In 1986, Synon established the Westgate Community Initiatives Group, a non-profit employment services provider based in Melbourne's western suburbs. She served as general manager until 1993, when she took up a position with the Victorian government as director of employment in the Department of State Development.

==Politics==
Synon joined the Young Liberal Movement at the age of 16. She was active in the Liberal Party of Australia (Victorian Division) for two decades prior to her appointment to the Senate, including as president of the Williamstown branch. She was an ally of Liberal powerbroker Michael Kroger, whom she first met in the Young Liberals during the 1970s.

===Senate===
Synon was appointed to the Senate on 13 May 1997 to fill the casual vacancy caused by the resignation of Jim Short, whose original six-year term was due to conclude on 30 June 1999. In the Senate she advocated for industrial relations reform, welfare reform, and voluntary student unionism. In her maiden speech she spoke against the "entitlement mentality" and "culture of dependency" that she believed had developed in Australia. She also "often raised human rights concerns in the Senate" and was a parliamentary observer at the 1999 Indonesian legislative election.

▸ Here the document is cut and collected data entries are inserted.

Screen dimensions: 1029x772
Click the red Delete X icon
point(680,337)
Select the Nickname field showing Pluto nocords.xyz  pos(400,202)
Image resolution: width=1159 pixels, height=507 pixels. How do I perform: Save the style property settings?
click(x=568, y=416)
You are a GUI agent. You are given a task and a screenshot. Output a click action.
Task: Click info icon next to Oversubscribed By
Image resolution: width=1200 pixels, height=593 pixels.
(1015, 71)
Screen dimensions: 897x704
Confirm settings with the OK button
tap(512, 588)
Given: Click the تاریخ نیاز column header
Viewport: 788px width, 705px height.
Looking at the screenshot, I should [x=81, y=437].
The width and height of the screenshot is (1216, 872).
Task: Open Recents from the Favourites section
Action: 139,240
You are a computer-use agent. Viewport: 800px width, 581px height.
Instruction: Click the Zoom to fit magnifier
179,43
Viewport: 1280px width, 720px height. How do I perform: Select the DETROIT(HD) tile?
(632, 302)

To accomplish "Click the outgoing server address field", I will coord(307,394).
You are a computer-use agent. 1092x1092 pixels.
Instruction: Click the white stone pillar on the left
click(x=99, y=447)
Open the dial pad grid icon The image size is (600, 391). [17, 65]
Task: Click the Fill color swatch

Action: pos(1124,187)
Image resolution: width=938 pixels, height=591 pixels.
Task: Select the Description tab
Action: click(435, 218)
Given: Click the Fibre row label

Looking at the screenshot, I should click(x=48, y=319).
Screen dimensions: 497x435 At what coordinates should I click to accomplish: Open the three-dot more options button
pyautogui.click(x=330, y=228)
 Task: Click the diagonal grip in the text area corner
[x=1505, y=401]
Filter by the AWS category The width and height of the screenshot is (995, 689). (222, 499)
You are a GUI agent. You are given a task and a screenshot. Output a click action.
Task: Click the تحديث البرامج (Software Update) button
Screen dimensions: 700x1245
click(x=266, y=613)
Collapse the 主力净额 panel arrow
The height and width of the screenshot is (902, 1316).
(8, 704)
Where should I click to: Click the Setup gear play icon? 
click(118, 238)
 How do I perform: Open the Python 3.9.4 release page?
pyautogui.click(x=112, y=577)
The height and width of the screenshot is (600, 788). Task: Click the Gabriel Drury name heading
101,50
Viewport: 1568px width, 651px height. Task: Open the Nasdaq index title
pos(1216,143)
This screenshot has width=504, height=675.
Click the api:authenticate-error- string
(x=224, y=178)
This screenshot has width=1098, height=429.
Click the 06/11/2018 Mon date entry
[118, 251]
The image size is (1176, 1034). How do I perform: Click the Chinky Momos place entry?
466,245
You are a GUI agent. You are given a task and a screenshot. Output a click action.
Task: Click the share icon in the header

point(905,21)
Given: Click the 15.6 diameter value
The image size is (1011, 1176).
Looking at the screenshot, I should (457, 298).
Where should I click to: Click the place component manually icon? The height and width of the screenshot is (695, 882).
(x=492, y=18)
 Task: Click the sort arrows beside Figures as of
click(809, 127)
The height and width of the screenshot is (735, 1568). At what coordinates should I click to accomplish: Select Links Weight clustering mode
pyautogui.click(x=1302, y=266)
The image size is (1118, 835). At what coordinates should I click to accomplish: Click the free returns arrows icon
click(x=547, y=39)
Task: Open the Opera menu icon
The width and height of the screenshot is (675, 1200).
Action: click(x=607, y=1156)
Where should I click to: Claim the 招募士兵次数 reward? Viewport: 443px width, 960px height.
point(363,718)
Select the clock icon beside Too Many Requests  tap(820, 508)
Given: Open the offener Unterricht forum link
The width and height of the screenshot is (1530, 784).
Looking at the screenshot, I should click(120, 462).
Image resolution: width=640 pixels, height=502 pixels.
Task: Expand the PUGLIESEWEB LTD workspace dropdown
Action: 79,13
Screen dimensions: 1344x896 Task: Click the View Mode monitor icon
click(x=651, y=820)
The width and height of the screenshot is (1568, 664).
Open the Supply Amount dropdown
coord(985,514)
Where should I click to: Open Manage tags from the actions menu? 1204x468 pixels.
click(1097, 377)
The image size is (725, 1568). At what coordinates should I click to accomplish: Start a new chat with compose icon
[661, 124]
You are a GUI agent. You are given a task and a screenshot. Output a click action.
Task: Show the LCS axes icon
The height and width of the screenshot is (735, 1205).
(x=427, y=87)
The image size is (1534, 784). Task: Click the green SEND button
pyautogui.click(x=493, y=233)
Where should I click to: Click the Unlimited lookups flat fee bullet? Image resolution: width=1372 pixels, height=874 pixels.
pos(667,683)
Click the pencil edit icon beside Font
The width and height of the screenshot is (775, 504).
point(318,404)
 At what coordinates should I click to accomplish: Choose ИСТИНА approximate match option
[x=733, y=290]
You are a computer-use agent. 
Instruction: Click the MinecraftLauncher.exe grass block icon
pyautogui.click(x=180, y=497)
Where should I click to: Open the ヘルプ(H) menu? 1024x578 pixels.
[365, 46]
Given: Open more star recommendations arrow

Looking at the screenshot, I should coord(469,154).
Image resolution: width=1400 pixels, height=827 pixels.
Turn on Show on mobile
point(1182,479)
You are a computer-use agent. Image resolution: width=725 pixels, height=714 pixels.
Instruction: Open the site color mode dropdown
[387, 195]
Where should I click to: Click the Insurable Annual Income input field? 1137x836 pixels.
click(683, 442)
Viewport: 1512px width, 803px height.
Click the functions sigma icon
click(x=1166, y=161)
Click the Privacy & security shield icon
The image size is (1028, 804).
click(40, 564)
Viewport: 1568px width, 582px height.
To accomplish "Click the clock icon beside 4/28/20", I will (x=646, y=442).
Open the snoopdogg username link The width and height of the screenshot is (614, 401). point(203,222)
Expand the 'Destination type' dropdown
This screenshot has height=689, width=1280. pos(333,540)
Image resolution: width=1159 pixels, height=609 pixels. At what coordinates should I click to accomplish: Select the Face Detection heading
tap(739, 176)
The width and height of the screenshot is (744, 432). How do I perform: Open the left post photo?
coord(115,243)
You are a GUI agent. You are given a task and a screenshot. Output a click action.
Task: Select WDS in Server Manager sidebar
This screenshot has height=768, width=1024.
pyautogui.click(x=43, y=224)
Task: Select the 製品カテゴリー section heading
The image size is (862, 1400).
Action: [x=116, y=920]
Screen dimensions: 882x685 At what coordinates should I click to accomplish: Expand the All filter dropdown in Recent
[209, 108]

Prior to the 1998 federal election, Synon was placed in the "unwinnable" fourth position on the Coalition Senate ticket in Victoria. Her failure to be placed higher was due to her alignment with Michael Kroger and Peter Costello during a time of factional conflict with Jeff Kennett's supporters. She was defeated for the third position on the ticket by Tsebin Tchen, a Kennett ally, who defeated Synon by eight votes after Kennett intervened personally on his behalf.

==Later career==
Synon was appointed to the Refugee Review Tribunal in 2001 and the Migration Review Tribunal in 2004, in both cases as a part-time member. In 2015, she was appointed to a five-year term on the Administrative Appeals Tribunal (AAT). In 2019, she was also announced as an independent director of the Australian Housing and Urban Research Institute.

In 2020, Synon was appointed as a deputy president of the AAT and division head with responsibility for the social services and child support division.